I am a supporter of the notion of Universal Basic Income (UBI). UBI is a system in which citizens of a given nation are provided with enough basic income to meet the essentials of life. Typical in just about all the plans for UBI is the stipulation that there are no strings attached. Under UBI, if you want make more money you can. Your UBI allowance is not decreased. UBI can be more about developing your value in society rather than living off the dole.
Still, I am a realist. I am not of the belief that one day a magic wand will be waved over state and the national capitals, that politicians will come to their senses and amazingly we will have UBI. Big change does not work that way unless something gets blown up (Think Pearl Harbor and 9/11). I am of the thinking that when it comes to large-scale change, the best thing to do is focus on one thing. For me, that one thing is to eliminate the “payback” clause in unemployment benefit policy.

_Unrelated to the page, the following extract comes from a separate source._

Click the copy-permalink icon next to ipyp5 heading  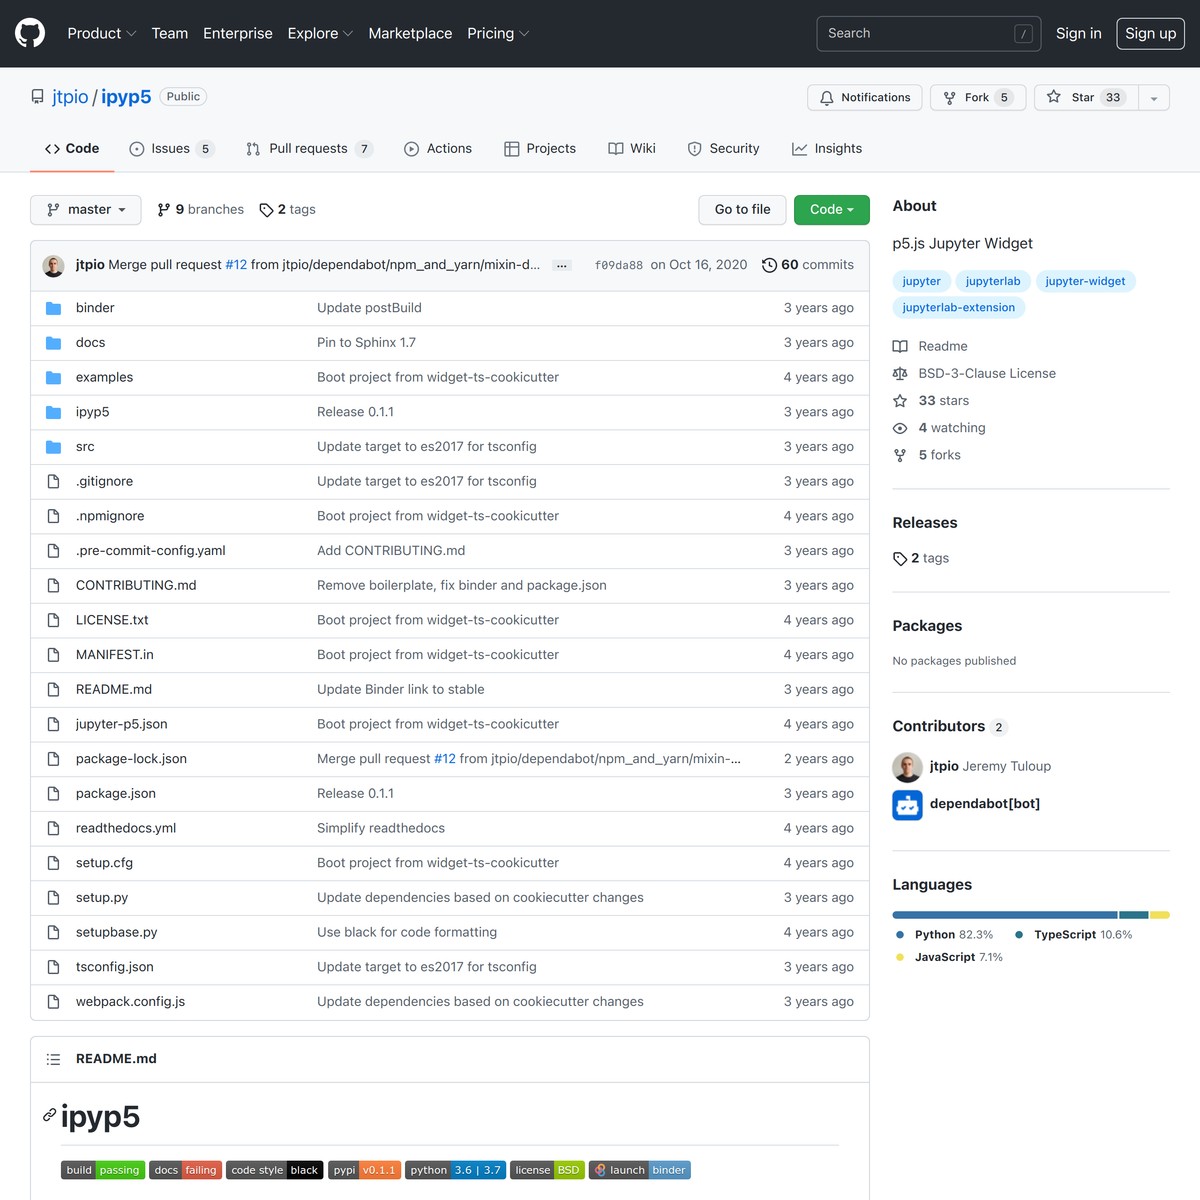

Given that many, if not most, jobs will be automated before the end of the century, the notion that unemployment is a benefit that tides us over until the next job comes along is outdated. There might not be any next job. Rather, unemployment might be a time to reinvent ourselves. Reinvention means using the unemployment benefit as a baseline of income upon which we can build more income. We should not be penalized for making money on top of the unemployment benefit. Rather, the benefit needs to be a subsidy from which greater income grows. Once a livable level of income is achieved and a trajectory of reliable, personal revenue is established, we can revisit the size and limit of the benefit allowance. Until that time, the allowance remains in place.
Think of eliminating the “payback” clause as training wheels for full UBI. Removing the ““payback” clause in unemployment benefit policy is a concrete first step to having realistic policies about labor and income in the Age of Full Automation. The legislative debate and public education that will happen in the course of eliminating the “payback” clause of unemployment insurance will put Universal Basic Income on the social and political agenda.

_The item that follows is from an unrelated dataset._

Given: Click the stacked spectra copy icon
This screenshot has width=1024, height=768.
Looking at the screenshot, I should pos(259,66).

UBI is not the stuff of fantasy. It is already has an experimental implementation is Finland. The National Digital Council of France recommends testing UBI. UBI exists in a modest way in the United States in the form of the Alaska Permanent Fund.

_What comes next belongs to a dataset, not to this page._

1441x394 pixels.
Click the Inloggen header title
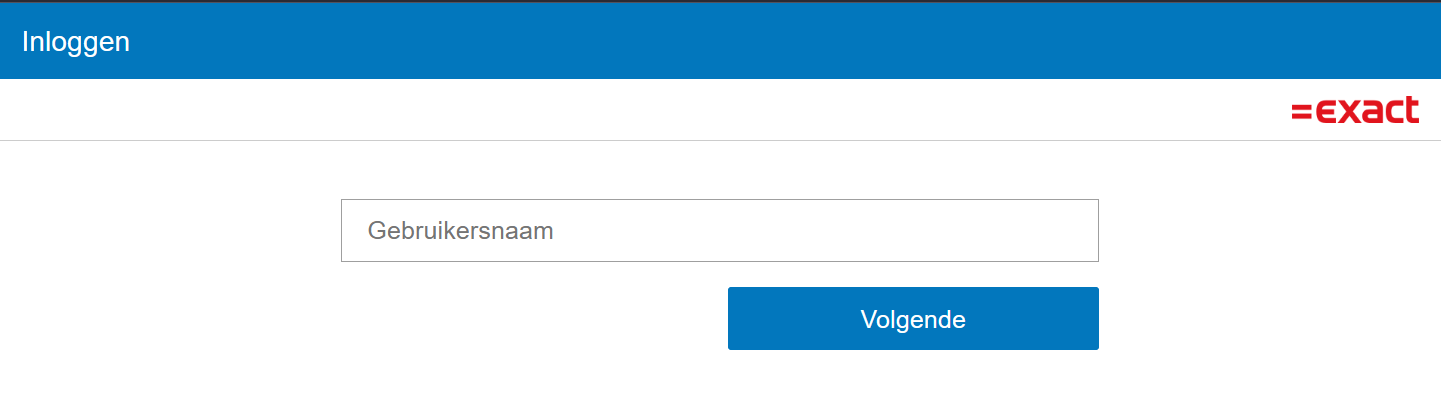point(76,42)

As I mentioned in the previous article, using automation to replace human labor is nothing new. But, what is new is the rate at which the human labor is being replaced. If we do not start implementing concrete ways to address the long-term ramifications that result from the ongoing elimination of human labor from the commercial landscape, the storming of the Bastille in 1789, the bread riots of 1863 in the southern United States and the removal of the Bonus Army from Washington, D.C., in 1932 will look like a warmup act for what might very well transpire. Removing the “payback” clause from current unemployment benefit policy is but a small step toward addressing the issue at hand. However, put a lot of small, achievable steps together and after a while you’ve made significant progress solving a big problem.
So here is something we can do.
Take 15 minutes out of your day to copy the following and send it to your local and state representatives as well as your representative in Congress:
Dear Representative _____________
Please initiate legislation immediately to remove the practice of deducting money earned while receiving unemployment benefits from a recipient’s payment. Also, make it so that unemployment benefits are no longer taxable income.
As automated labor continues to do more jobs formerly done by humans, unemployment insurance benefits need to be adjusted in favor of empowering unemployed workers to participate in the modern economy, not penalizing them for using any and all available resources to improve their condition.
YOUR NAME HERE
The problem of automation replacing human employment is real and it’s not going away. The 15 minutes you spend will be well worth the time invested.